Cracking The Password
I initially wrote a multi-threaded Python bruteforcer to find out what process names mapped to the set of blacklisted checksums. While it did find what seemed to be legitimate process names like pin
, windbg
, and idaq
, it was clearly too slow considering the possible lengths of process names. More problematically, it was also encountering checksum collisions - obviously nonsensical strings like adckbsa
, xfdccr
, and cllydbd
would match the checksums. This approach was not the way.
I switched strategies and decided on a dictionary attack instead. I exported executable filenames from various paths inside Mandiant’s/FireEye’s FlareVM with dir /a/s/b *.exe
and modified my script to take in that list.

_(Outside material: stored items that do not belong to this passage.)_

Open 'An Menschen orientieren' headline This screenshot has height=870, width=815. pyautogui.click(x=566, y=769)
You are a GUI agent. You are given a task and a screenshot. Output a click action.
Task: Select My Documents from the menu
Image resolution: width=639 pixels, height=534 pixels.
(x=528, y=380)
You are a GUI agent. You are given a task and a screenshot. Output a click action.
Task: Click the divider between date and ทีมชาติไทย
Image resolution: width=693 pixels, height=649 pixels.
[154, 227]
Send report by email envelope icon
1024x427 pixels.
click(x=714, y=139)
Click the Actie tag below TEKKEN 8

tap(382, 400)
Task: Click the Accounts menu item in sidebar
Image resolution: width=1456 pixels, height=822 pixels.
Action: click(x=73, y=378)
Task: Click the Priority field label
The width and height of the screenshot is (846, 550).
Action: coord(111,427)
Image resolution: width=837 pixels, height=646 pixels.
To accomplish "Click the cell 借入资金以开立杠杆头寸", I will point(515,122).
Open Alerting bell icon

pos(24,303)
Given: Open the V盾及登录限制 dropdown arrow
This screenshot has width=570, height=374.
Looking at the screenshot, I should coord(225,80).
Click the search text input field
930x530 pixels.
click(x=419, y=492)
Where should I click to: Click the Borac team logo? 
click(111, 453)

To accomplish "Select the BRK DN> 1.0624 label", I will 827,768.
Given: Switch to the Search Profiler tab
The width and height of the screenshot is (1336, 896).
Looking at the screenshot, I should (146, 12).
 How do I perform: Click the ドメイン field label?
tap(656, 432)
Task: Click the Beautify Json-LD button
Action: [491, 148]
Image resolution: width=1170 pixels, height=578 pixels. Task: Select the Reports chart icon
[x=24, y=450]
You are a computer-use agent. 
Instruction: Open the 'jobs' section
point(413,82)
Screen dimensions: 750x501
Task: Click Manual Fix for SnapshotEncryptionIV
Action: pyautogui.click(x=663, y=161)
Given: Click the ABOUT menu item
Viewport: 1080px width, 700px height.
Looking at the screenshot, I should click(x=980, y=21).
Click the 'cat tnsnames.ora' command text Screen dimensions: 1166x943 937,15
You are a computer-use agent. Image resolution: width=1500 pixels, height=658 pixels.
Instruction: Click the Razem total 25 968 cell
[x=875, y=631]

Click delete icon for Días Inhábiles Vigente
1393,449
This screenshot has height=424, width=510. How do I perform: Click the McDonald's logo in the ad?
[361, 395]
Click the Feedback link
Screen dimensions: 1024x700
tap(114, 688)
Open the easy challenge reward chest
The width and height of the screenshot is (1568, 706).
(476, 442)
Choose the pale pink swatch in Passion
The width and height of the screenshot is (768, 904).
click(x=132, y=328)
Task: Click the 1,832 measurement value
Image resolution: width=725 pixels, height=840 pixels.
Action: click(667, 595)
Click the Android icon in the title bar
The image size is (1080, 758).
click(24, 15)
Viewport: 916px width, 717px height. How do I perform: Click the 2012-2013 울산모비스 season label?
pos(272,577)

That found a good number of process names but there were still quite a few left unknown.
The last idea I had in mind was to source for paths from online repositories collating malware evasion techniques like https://github.com/LordNoteworthy/al-khaser.
This turned out to be the best method as the final process blacklist was discovered to contain exactly the Al-Khaser AntiAnalysis process list in the same order.
It was only missing vmwaretray
found in the Al-Khaser Anti-VM process list, pe-sieve
and hollows_hunter
found through the FlareVM dictionary attack method, and pin
which was discovered through my initial bruteforce method.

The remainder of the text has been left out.